A prodigiously qualified footballer who captained Argentina in the 1986 World Cup.
Blessed with exquisite talent developed in the slums of Buenos Aires, Cabecita Negra became all that characterized Argentina’s soccer values.
Religious religion is a psychological prop for many footballers. Still, Diego Maradona, who died at 60 after suffering a heart attack, took it further and began to believe in his own divinity. His various talents as a maker, organizer, and scorer have given him worldwide acclaim as one of the greatest players ever recognized. At least in the English mind, an accolade offset by the goal he scored for Argentina after 51 minutes of his quarter-final against England in the 1986 World Cup finals in Mexico.
Deemed to the referee’s heading, the ball was simply hit over the line, and the foul went unpunished. It was, his scorer claimed, “a little with the head of Maradona and a little with The Hand of God.”
Four minutes later, Maradona scored what would turn out to be the game-winner, a goal acclaimed as one of the biggest ever achieved. A matter of 10.8 seconds, 44 legs and 12 legs, during which he dribbled past five England men, beat goalie Peter Shilton and slipped the ball into the net.
“I felt like applause,” said the British striker Gary Lineker grudgingly. With Maradona as captain and scorer of five of their 14 goals, Argentina became world champions, defeating West Germany in the finals.
A statuesque midfielder who played in the 10th position and fused great pace, unrivalled vision, and touch-and-ball stability that he credited to his ankles’ peculiar rotational skills. Maradona captained Argentina in two World Cup finals, winning one and winning several awards, including the 1979 and 1980 South American Footballer of the Year and the World Cup finals.

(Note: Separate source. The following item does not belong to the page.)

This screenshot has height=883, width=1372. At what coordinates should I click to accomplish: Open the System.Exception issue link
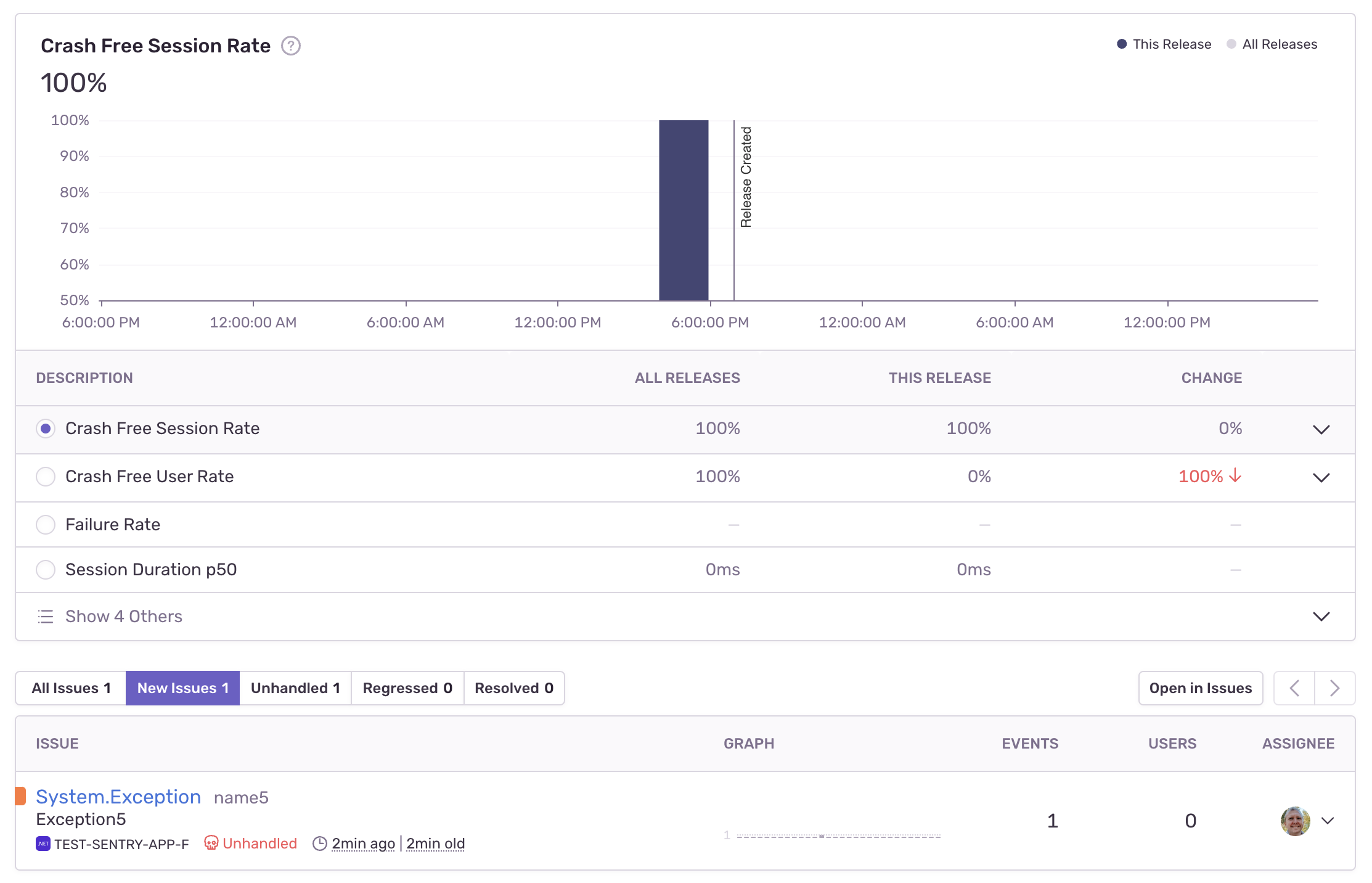click(118, 797)
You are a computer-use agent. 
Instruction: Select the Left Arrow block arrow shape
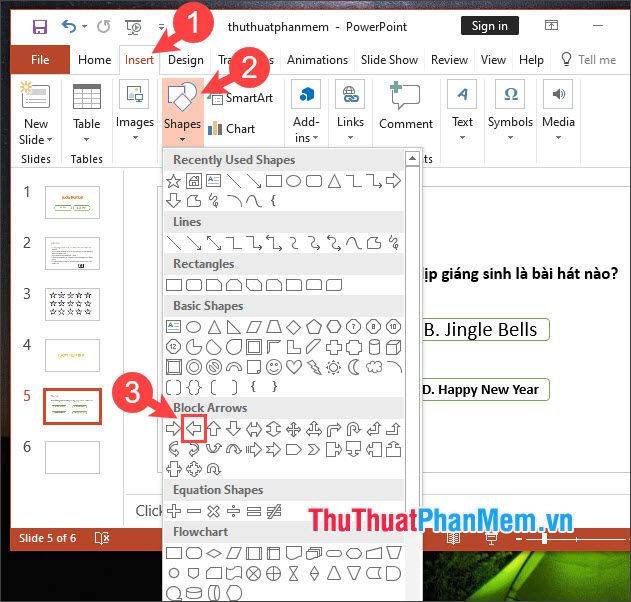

In a career marked by fame, intrigue, indiscipline, and long-standing drug habit, he was a notorious figure in Barcelona, worshipped as a deity in Napoli, and thrown out of the finals of the 1994 World Cup in shame. It was also abused economically by clubs, partners, hangers, national governing bodies, and Argentina’s military regimes. According to Settimio Aloisio, vice-president of Argentinos Juniors, “Maradona was a nice distraction when things were tough for the dictatorship. He’s made people happy. The Romans used the circus, our army used the football arenas.”
Maradona was born in Lanús, Buenos Aires. His childhood home was the shack of Villa Fiorito, a shantytown with a reputation as one of the most dangerous in the region. His father, Diego Sr, a low-paid worker in a bone meal factory, was from Guaraní Indian stock. Dalma (nee Franco), known as Tota, was a descendant of poor immigrants from southern Italy.
After three daughters, Diego Jr was acquainted with Tota and his grandma Salvadora as her first child. They spun into him their Roman Catholic faith and reminded him of his obligations as the eldest son. Put to work early, he sold little scraps and discarded tinfoil from cigarette bags. Still, it was the leather soccer that his uncle Cirilo gave him for his third birthday that provided his ticket out of poverty.
Maradona The Early Career
At the age of eight, Maradona’s prodigious abilities gave him a trial with Francisco Cornejo, the Cebollita trainer, a youth team on the first tier side of Argentinos Juniors. Cornejo was left open-mouthed: “He seemed to have come from another planet.” He had never seen a little boy show such talent. Despite Maradona’s little physical and oddly broad head, at first, he thought he was deceptive about his age and asked to see his identification card. Reassured, Cornejo took him and became his coach at Cebollitas, with whom Maradona won the Youth Championship in Córdoba in 1974. Soon after his first deal with Argentinos Juniors, he was promoted to the main roster.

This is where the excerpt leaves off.